Major destination cities for outbound train passengers from Wuhan, the city hit hardest by the novel coronavirus outbreak, have taken preventive measures to curb the spread of the virus.
Around 55,000 people were estimated to have left Wuhan by trains for major cities in the mainland after the lockdown was lifted in the capital of Hubei province on Wednesday.
A total of 276 passenger trains, including 54 trains that originated from Wuhan, left the city for Shanghai, Guangzhou and Shenzhen in Guangdong province, Chengdu in Sichuan province, Fuzhou in Fujian province, Nanning in the Guangxi Zhuang autonomous region and other major mainland cities on Wednesday.
Railway departments stepped up disinfection of the trains, platforms, waiting rooms, ticket counters and related public venues in the railway stations on Tuesday and arranged for more railway staff to help measure body temperatures of passengers and inspect their identity cards and nucleic acid test results on Wednesday to prevent and control the outbreak of COVID-19, according to the China Railway Wuhan Group.

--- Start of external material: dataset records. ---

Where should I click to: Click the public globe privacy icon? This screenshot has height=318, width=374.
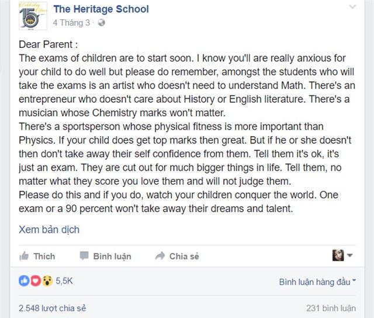coord(101,23)
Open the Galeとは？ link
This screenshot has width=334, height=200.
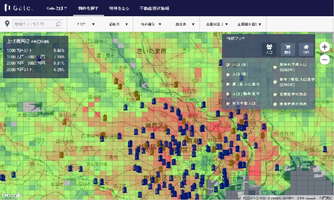tap(57, 8)
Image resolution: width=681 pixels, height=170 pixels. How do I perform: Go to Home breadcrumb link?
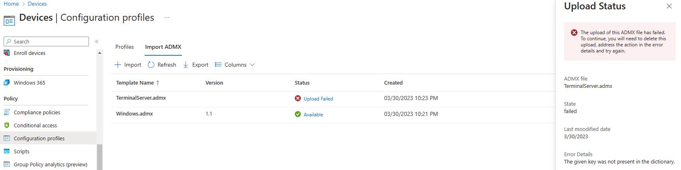click(x=11, y=4)
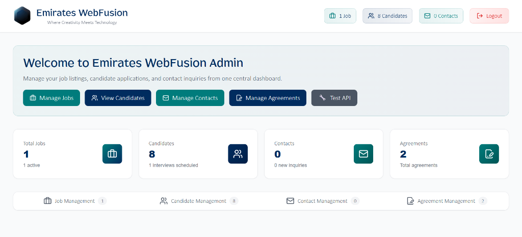The height and width of the screenshot is (237, 522).
Task: Click briefcase icon in Job Management tab
Action: tap(48, 201)

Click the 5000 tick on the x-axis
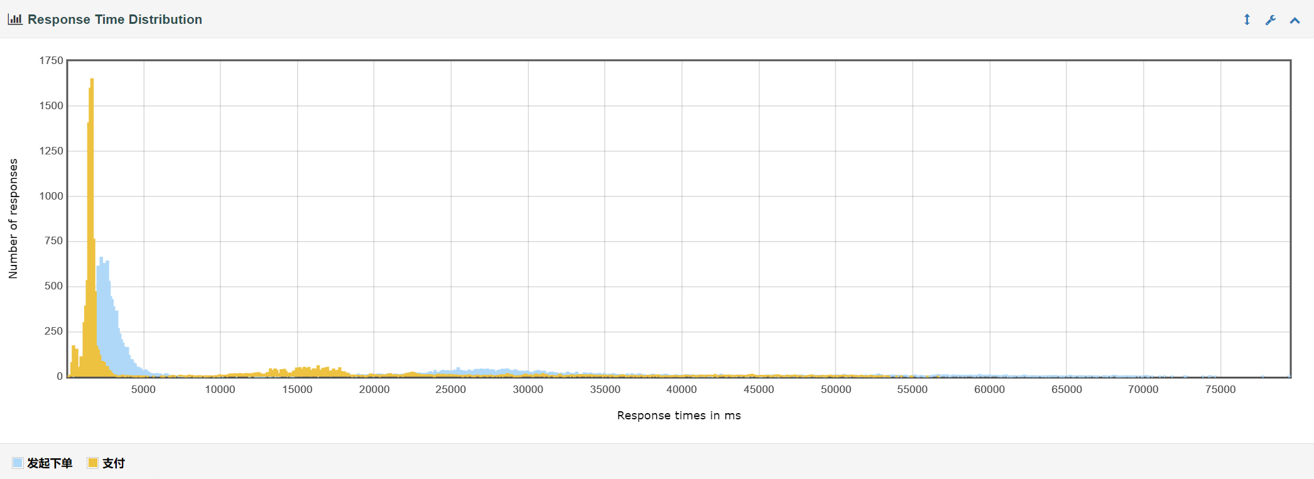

"Only those who test negative on nucleic acid tests can board the trains to leave Wuhan, and attendants are also conducting spot measures of passengers' temperatures on board," the group said. "Also, there is no dining car in all the passenger trains that depart from Wuhan."
More than 20,000 people, or 40 percent of the passengers who traveled from Wuhan, arrived in major cities in the prosperous Pearl River Delta in Guangdong province, a major production base.
In Guangdong, major cities including Guangzhou, Shenzhen and Zhuhai have prepared to welcome people from Wuhan.
Lu Qiwen, deputy head of Guangzhou's Baiyun district, said her district will treat everyone equally in terms of epidemic prevention and control measures.
"All the people who come from Wuhan can live in local communities and housing estates when their nucleic test results are negative, and we will arrange these tests for the Wuhan people who did not take them before they left their home for Guangzhou," Lu told a news conference in Guangzhou on Wednesday.
Luo Lexuan, director of the Shenzhen Health Commission, said people from Wuhan will not have to go into quarantine if their nucleic acid tests conducted in Wuhan were negative.
"But the people from Wuhan will be required to have a second nucleic acid test after they have arrived in Shenzhen in one week," Luo said.
The Zhuhai Special Economic Zone only requires all people from Wuhan to show their Yuekang health code－given by an online platform called Yueshengshi operated by the provincial government－after they have registered their health conditions online in advance.
In Beijing, relevant departments have strengthened communications and contacts with their Hubei counterparts to properly arrange for people who have been stranded in Wuhan to return to the Chinese capital.
Chen Bei, deputy secretary-general of Beijing municipal government, said the city is estimated to have about 11,000 of its residents stranded in Wuhan, and only 1,000 are allowed to return to Beijing daily by train or car after having nucleic acid tests. In addition to taking the test before leaving Wuhan, the returnees are required to take it again one week after arriving in Beijing.
A two-week mandatory quarantine, either at home or at a designated venue, is also required for people returning from the beleaguered region.
Shanghai has called on the public to remain vigilant and has encouraged local companies and institutions to offer nucleic acid tests to their employees from the provinces and regions that have been hardest hit by COVID-19 in the coming weeks as asymptomatic infection has become a threat, said the leadership group for the containment of COVID-19 on Wednesday.
The municipal government has also promised to introduce more effective measures to prevent and control the outbreak of COVID-19 in the city in the coming weeks.